[Data items]
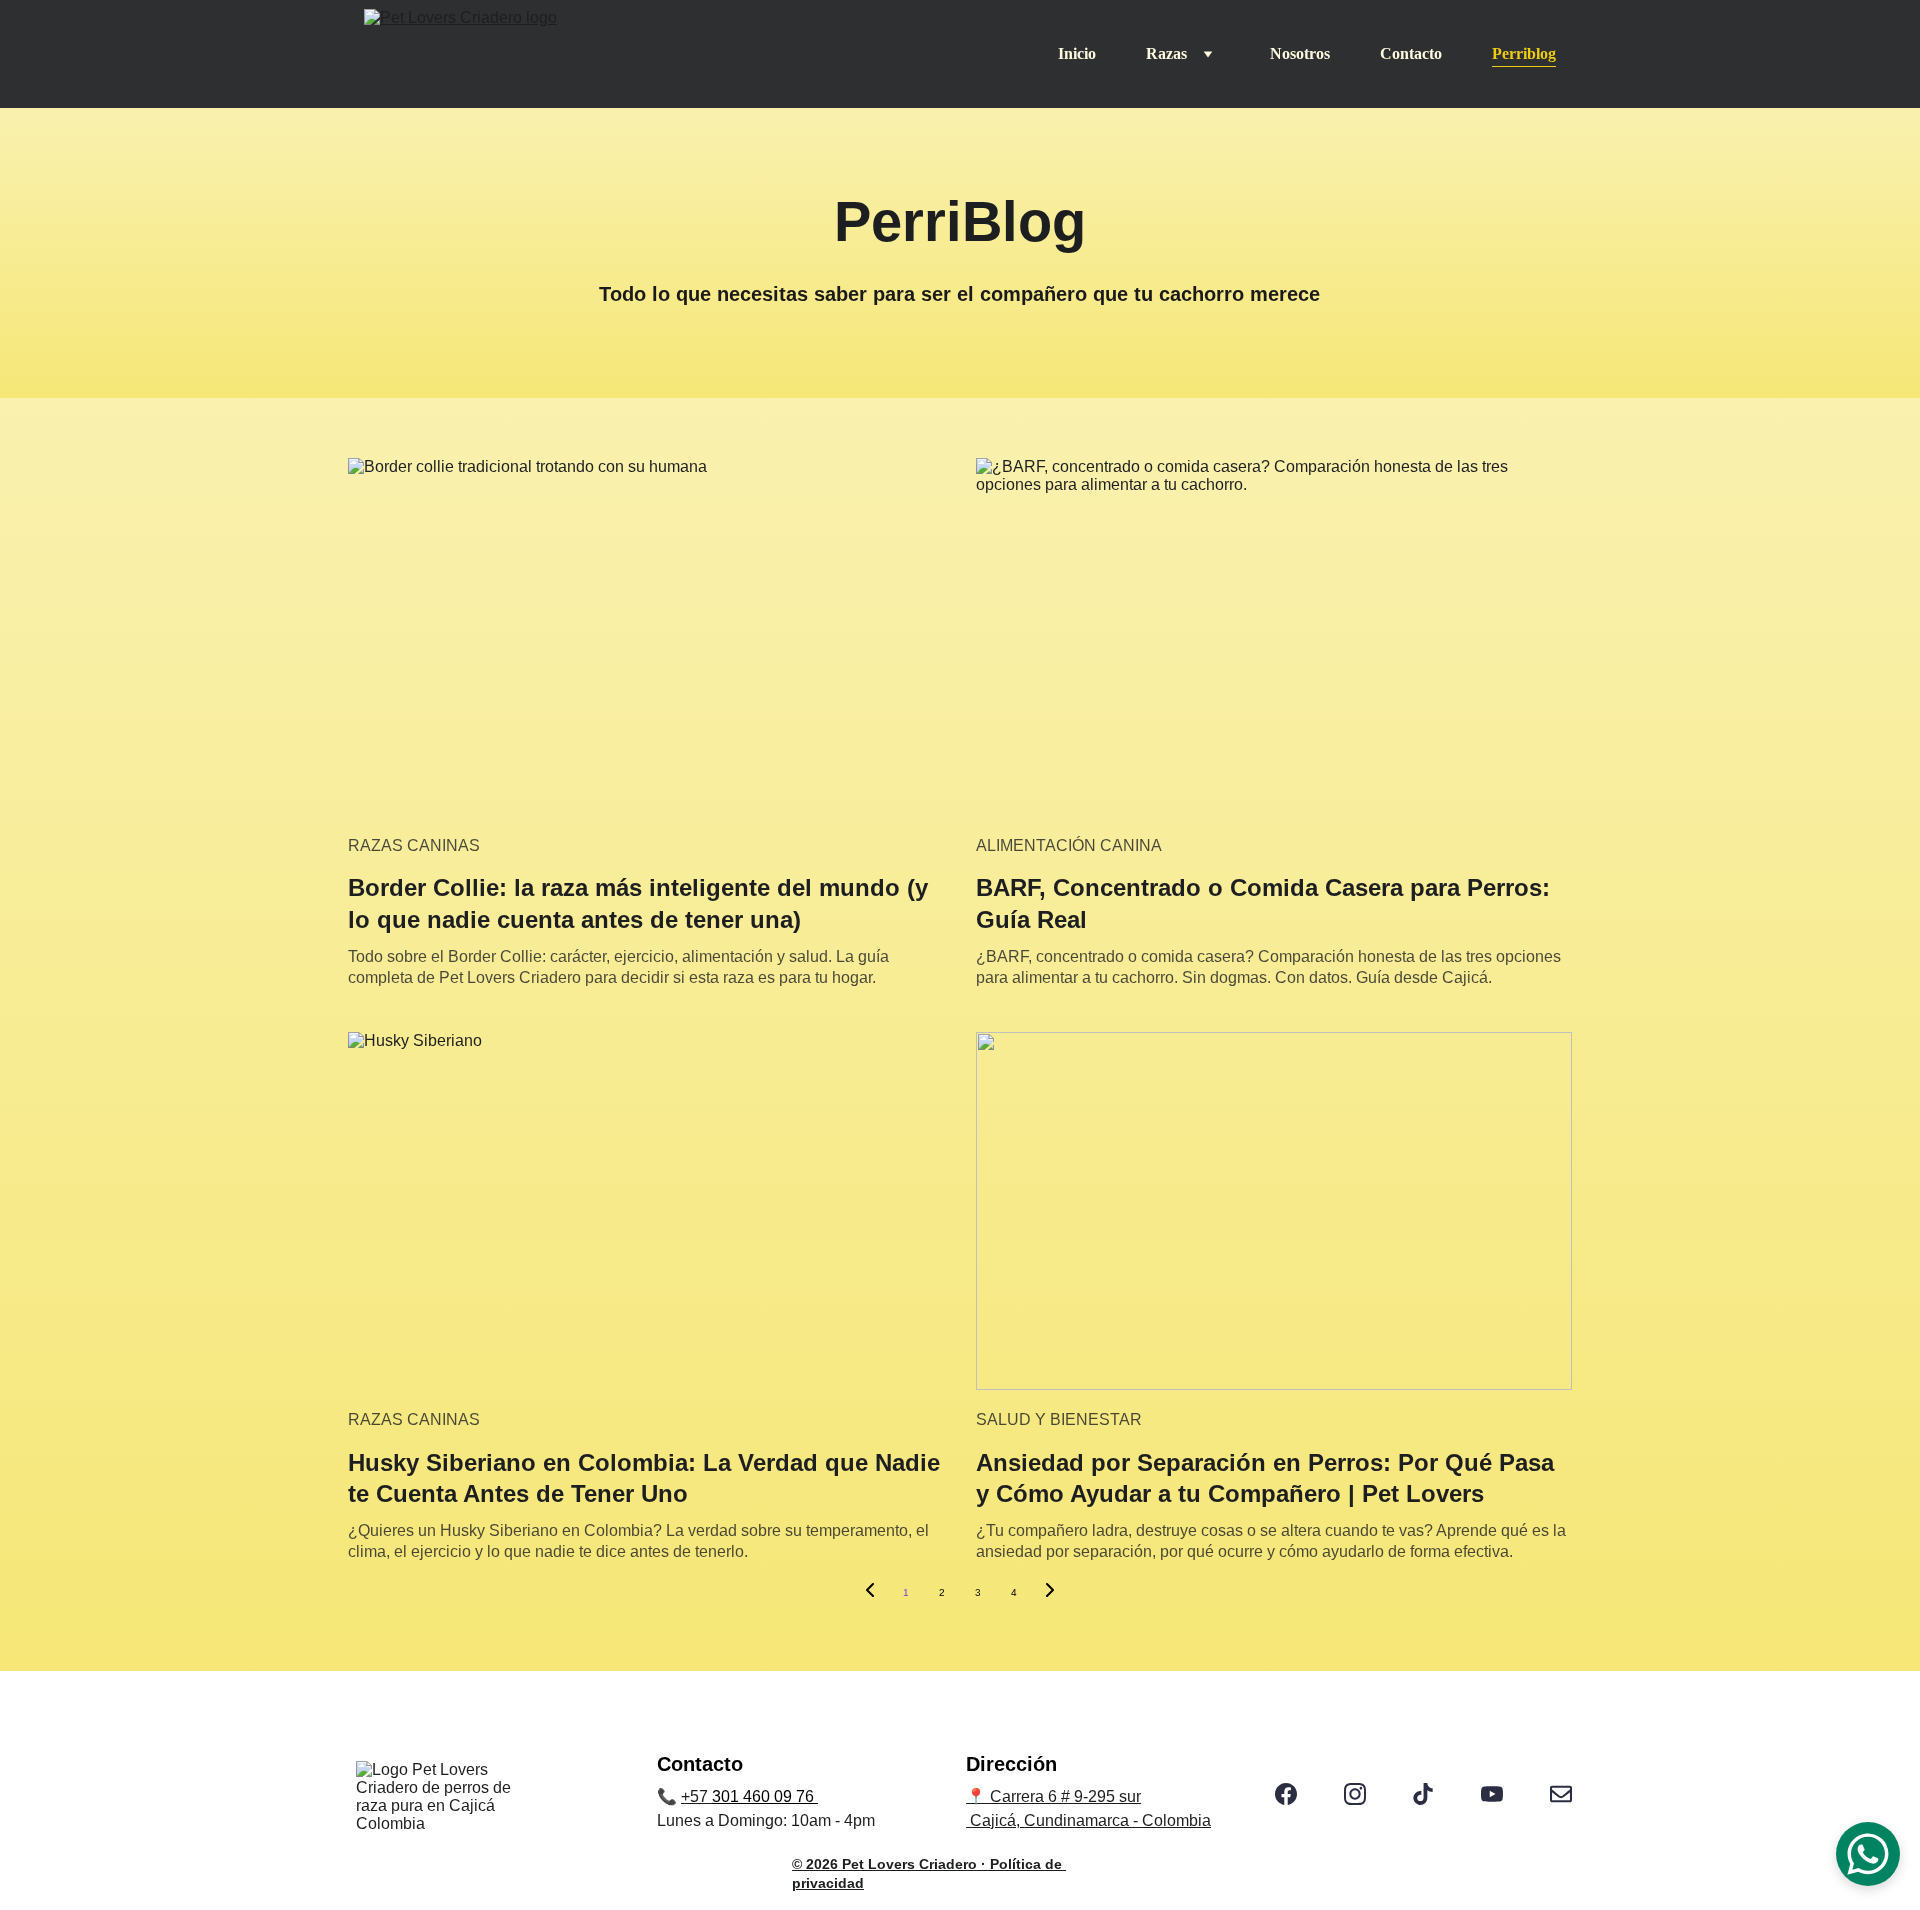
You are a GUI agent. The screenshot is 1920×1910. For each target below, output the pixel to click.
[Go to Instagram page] (1355, 1794)
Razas (1166, 53)
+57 (696, 1796)
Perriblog (1524, 53)
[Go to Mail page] (1561, 1794)
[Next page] (1050, 1593)
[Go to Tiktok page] (1423, 1794)
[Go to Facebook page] (1286, 1794)
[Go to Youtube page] (1492, 1794)
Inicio (1077, 53)
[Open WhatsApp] (1868, 1854)
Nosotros (1300, 53)
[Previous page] (870, 1593)
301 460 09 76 (765, 1796)
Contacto (1411, 53)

__Exercise objective__:
Among the entries above, how many lines contain the string "page"? Write the number alone.

__Answer to this problem__:
7